* _SELECTION_:
┄┄┄┄┄┄┄┄┄┄
Frank Lecerf, 36, managed to alert emergency services on his mobile phone as his Renault Laguna sped for 100 miles along the A16 motorway in northern France. Police sent an escort to clear other vehicles out of the way and ordered barriers at three toll stations to be lifted.
Mr Lecerf finally crashed into a ditch near the Belgian town of La Panne. In French, "la panne" means "breakdown".
"It is a miracle that I survived. There is no other word," Mr Lecerf said. "Whatever happens, I am never going back in that car." Mr Lecerf suffers from epilepsy. His Renault Laguna 3 was especially modified for disabled drivers. The throttle and brake are operated by controls on the steering wheel.
Some doubts were raised about his version of events. Renault engineers were checking the car for electronic faults but company sources suggested that the one-hour, international car chase might have been a case of panic following a mistaken manipulation of the controls.
Mr Lecerf said that something similar had happened to him on two previous occasions. His car had been checked before and no fault was found.
On Saturday, he drove north a short distance to a supermarket from his home at Pont-de-Metz in the Somme. All was well until he reached Abbeville when, Mr Lecerf said, he set the speed regulator at 100 kilometres an hour (60 mph).
The car accelerated to 160 kph (100mph). When he tried to brake, the speed rose to 200 kmph (125 mph).
┄┄┄┄┄┄┄┄┄┄
* _STORED DATA_:
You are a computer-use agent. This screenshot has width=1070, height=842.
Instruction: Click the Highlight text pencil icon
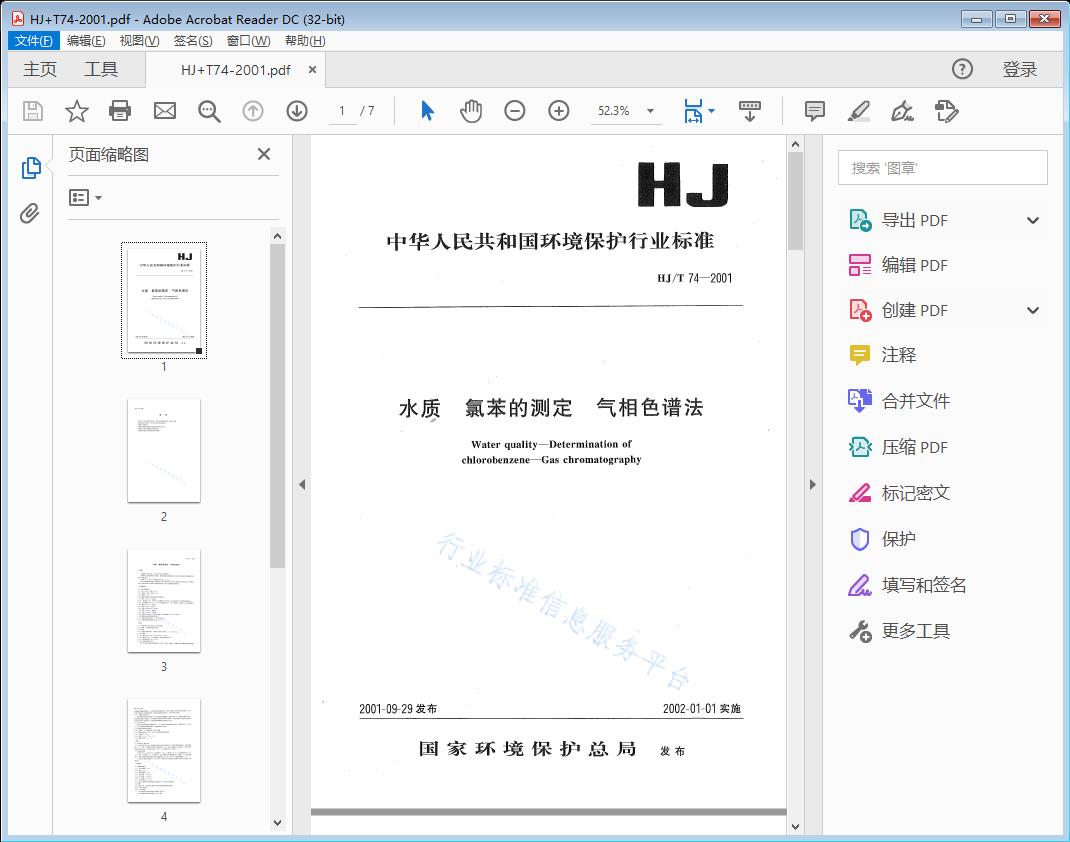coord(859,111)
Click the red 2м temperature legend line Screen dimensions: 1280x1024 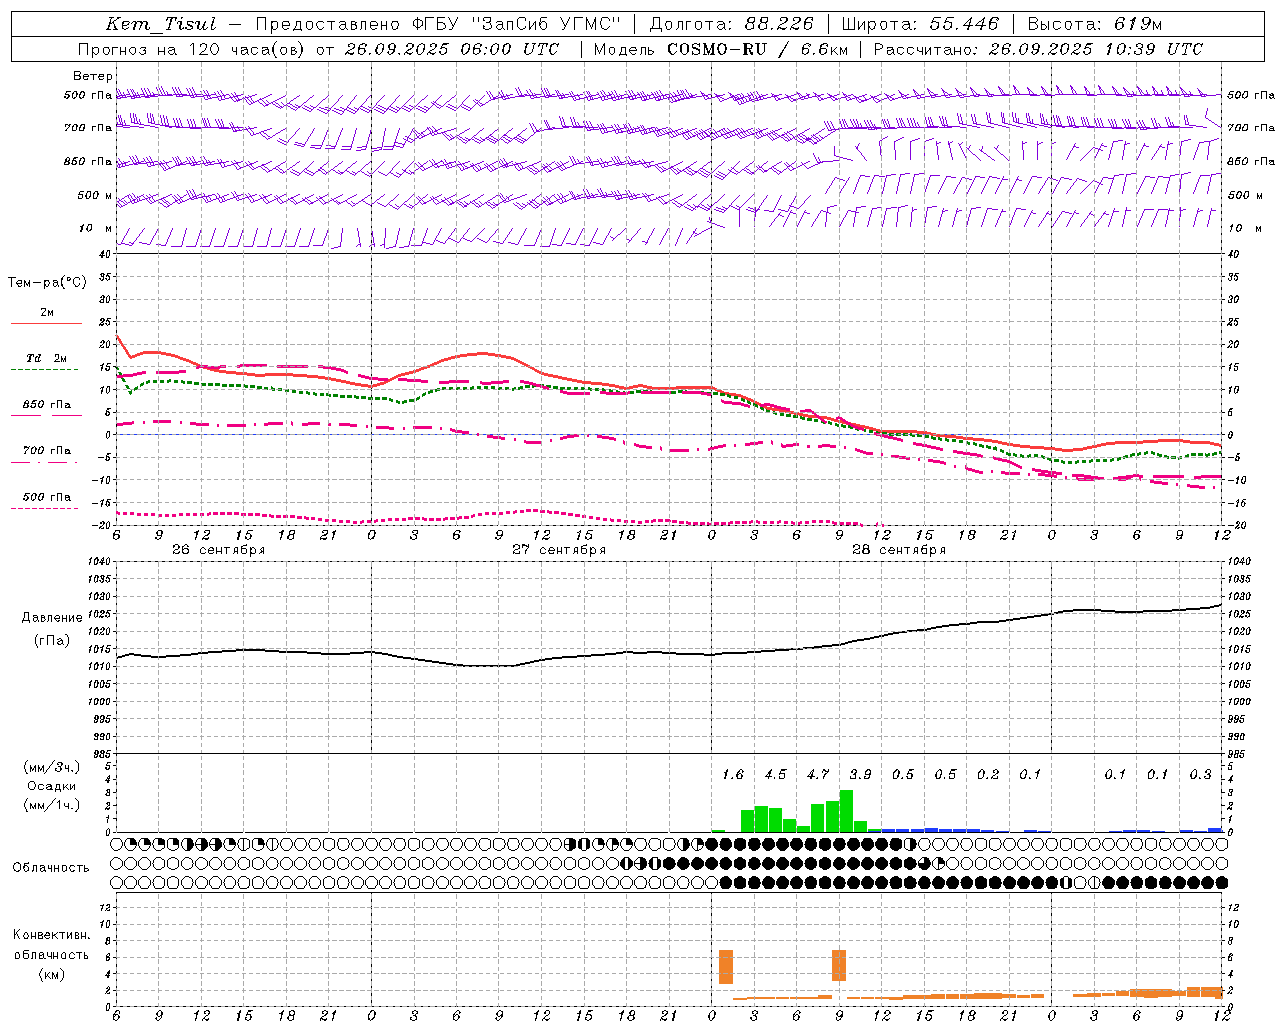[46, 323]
┄┄┄┄┄┄┄┄┄┄
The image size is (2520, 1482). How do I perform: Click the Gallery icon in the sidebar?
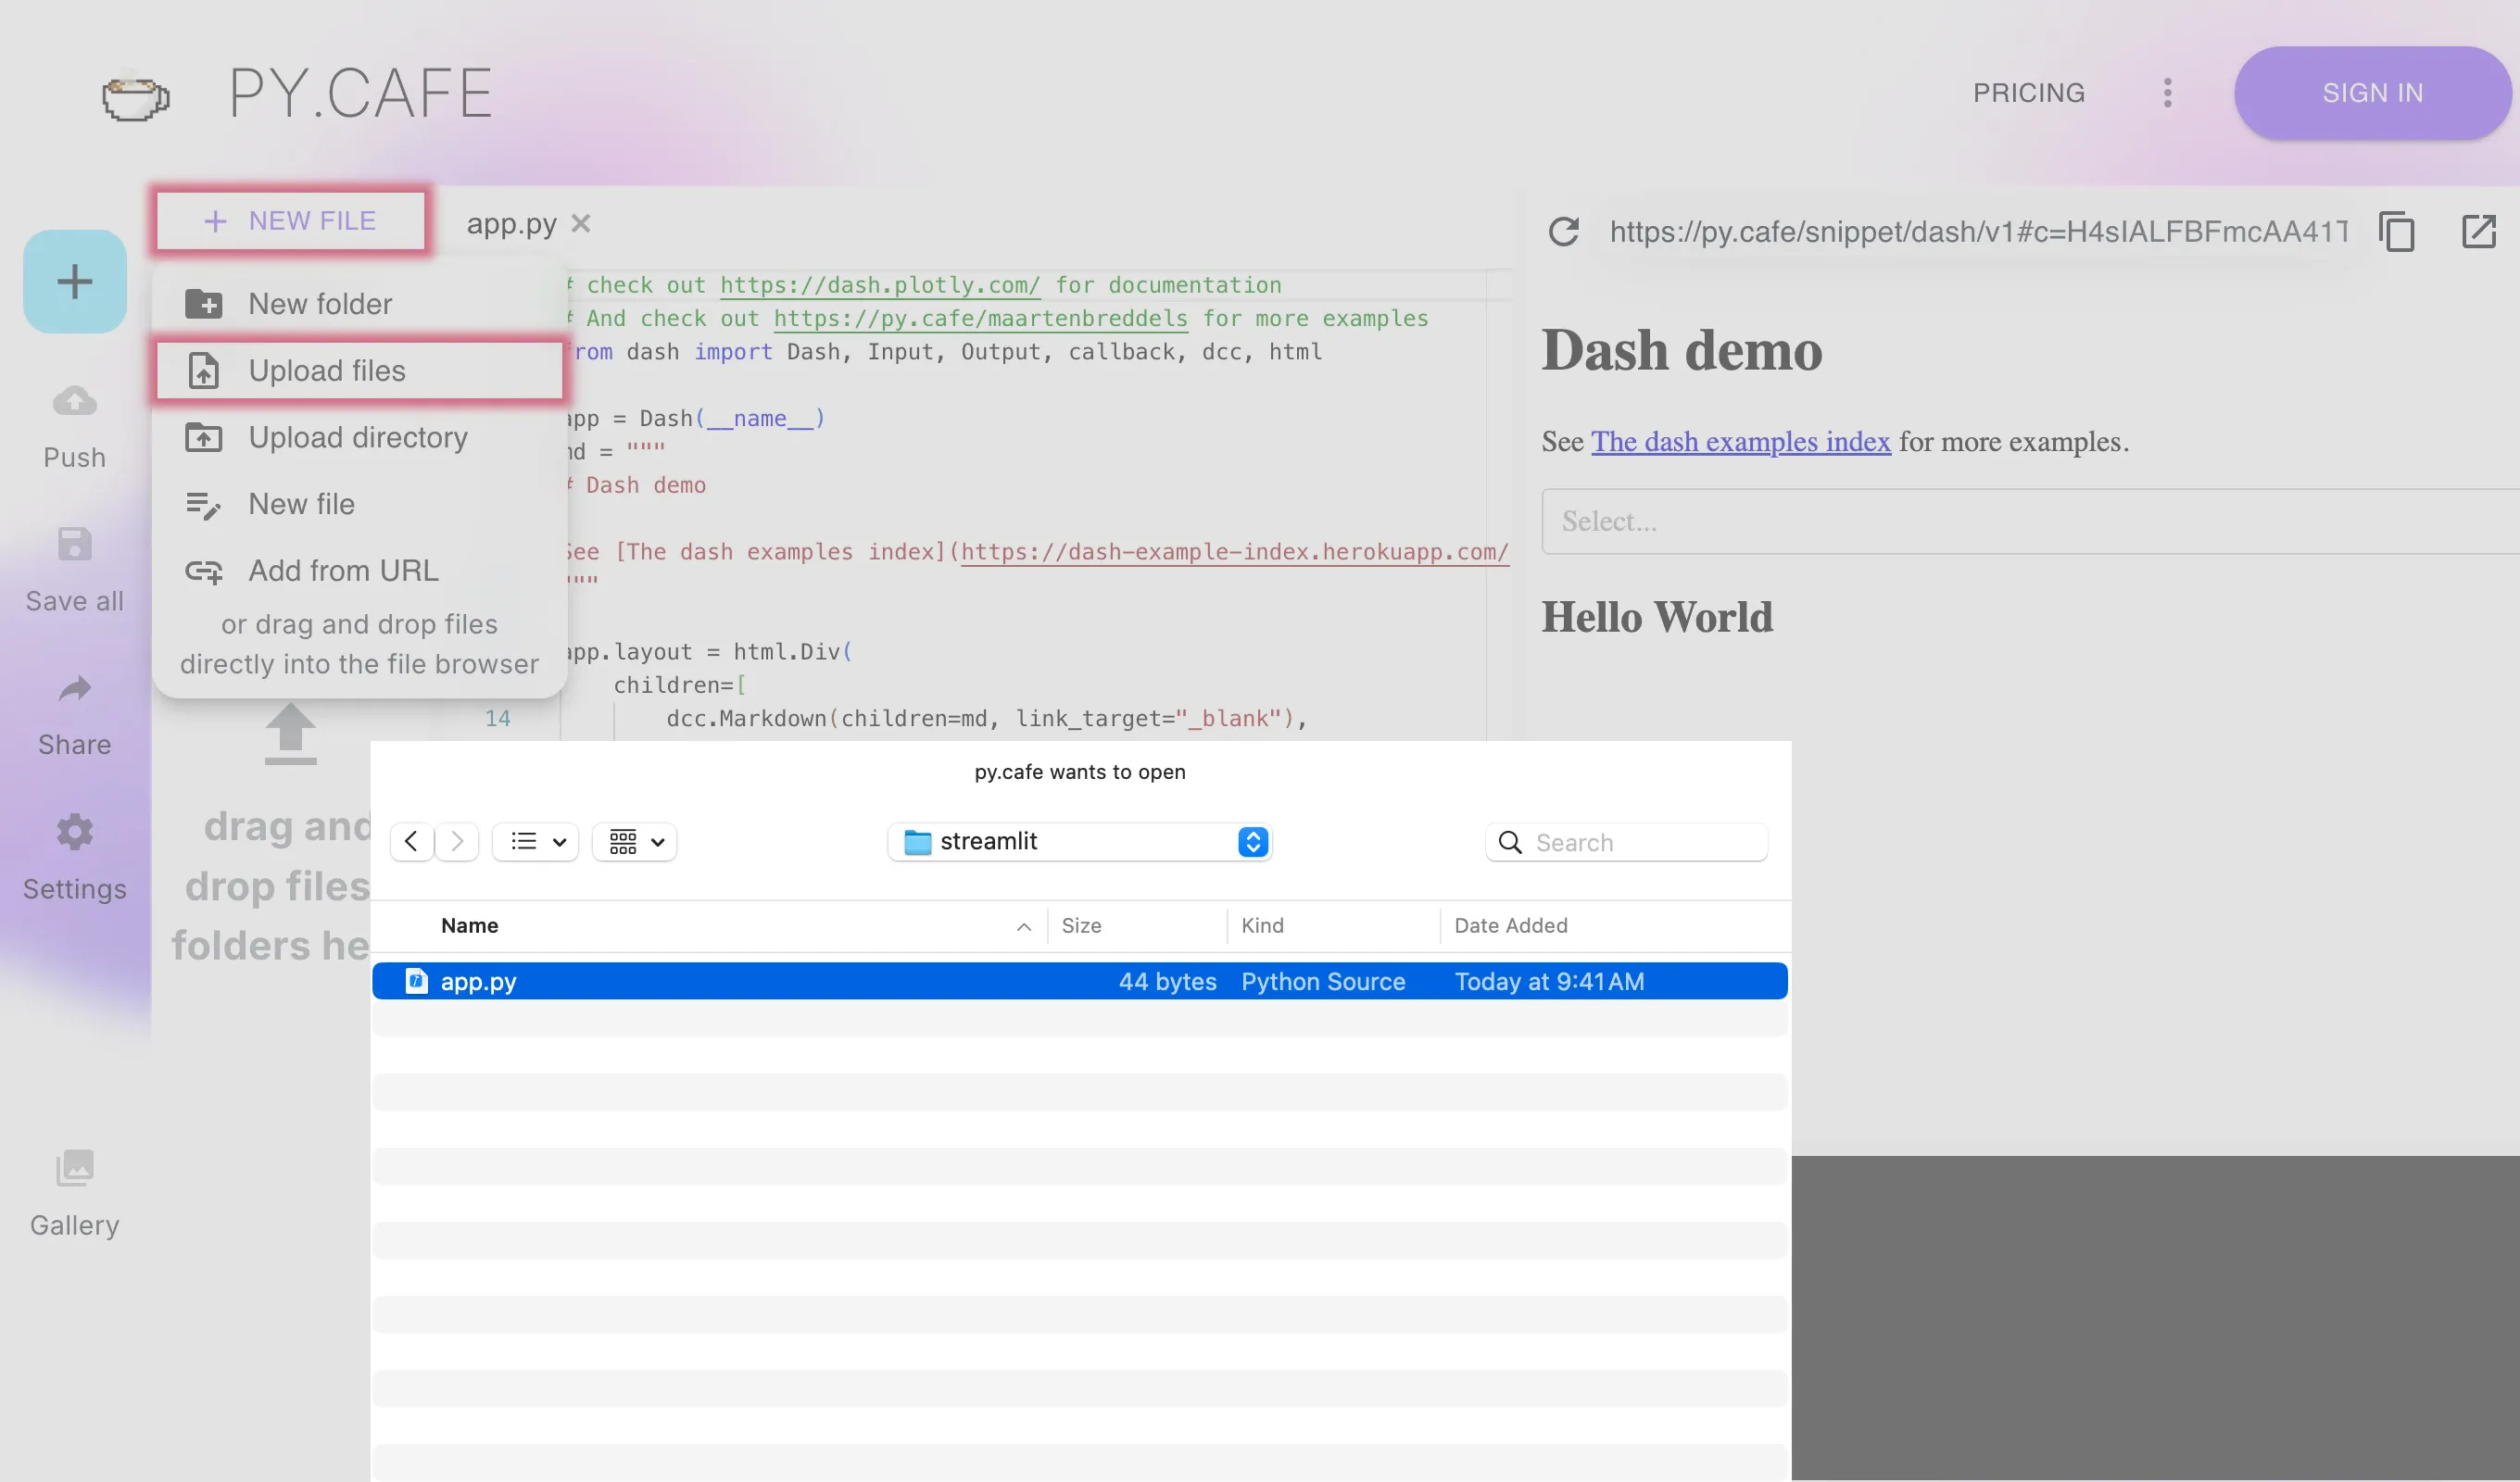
┄┄┄┄┄┄┄┄┄┄
* _EXERCISE REQUIREMENTS_:
• 1. In the account of the runaway Renault, why were the throttle and brake of Mr Lecerf's car operated by controls on the steering wheel?
• 2. Continue the account of the runaway Renault from the point at which it stops.

* _ANSWERS FOR THE TASKS_:
• 1. The throttle and brake were on the steering wheel because his Renault Laguna 3 had been especially modified for disabled drivers.

• 2.
As he weaved desperately through slower traffic, Mr Lecerf managed to alert emergency services on his mobile phone. Within a few minutes, a high-speed teleconference was arranged, linking Mr Lecerf to gendarmes, firefighters and a Renault engineer.
Mr Lecerf was told to try to cut the car's engine but did not succeed. All stayed on the line for the next hour, as the car sped past Boulogne-sur-Mer, past Calais, past Dunkirk and past the Franco-Belgian border.
Three motorway toll stations were ordered to lift their barriers and keep other cars out of the way as the runaway Renault approached.
"My whole life flashed before me," Mr Lecerf told his local newspaper, Le Courrier Picard. "I just wanted it to stop." Finally, Mr Lecerf said, the accelerator unjammed as mysteriously as it had jammed. He managed to steer the car into a ditch at Alveringem, near the Belgian town of La Panne.
Neither he nor any other motorist was injured but Mr Lecerf suffered two epileptic seizures after he stepped out of his car.
His lawyer, Maître Ghislain Fey, said that he was bringing a case against Renault for "endangering life."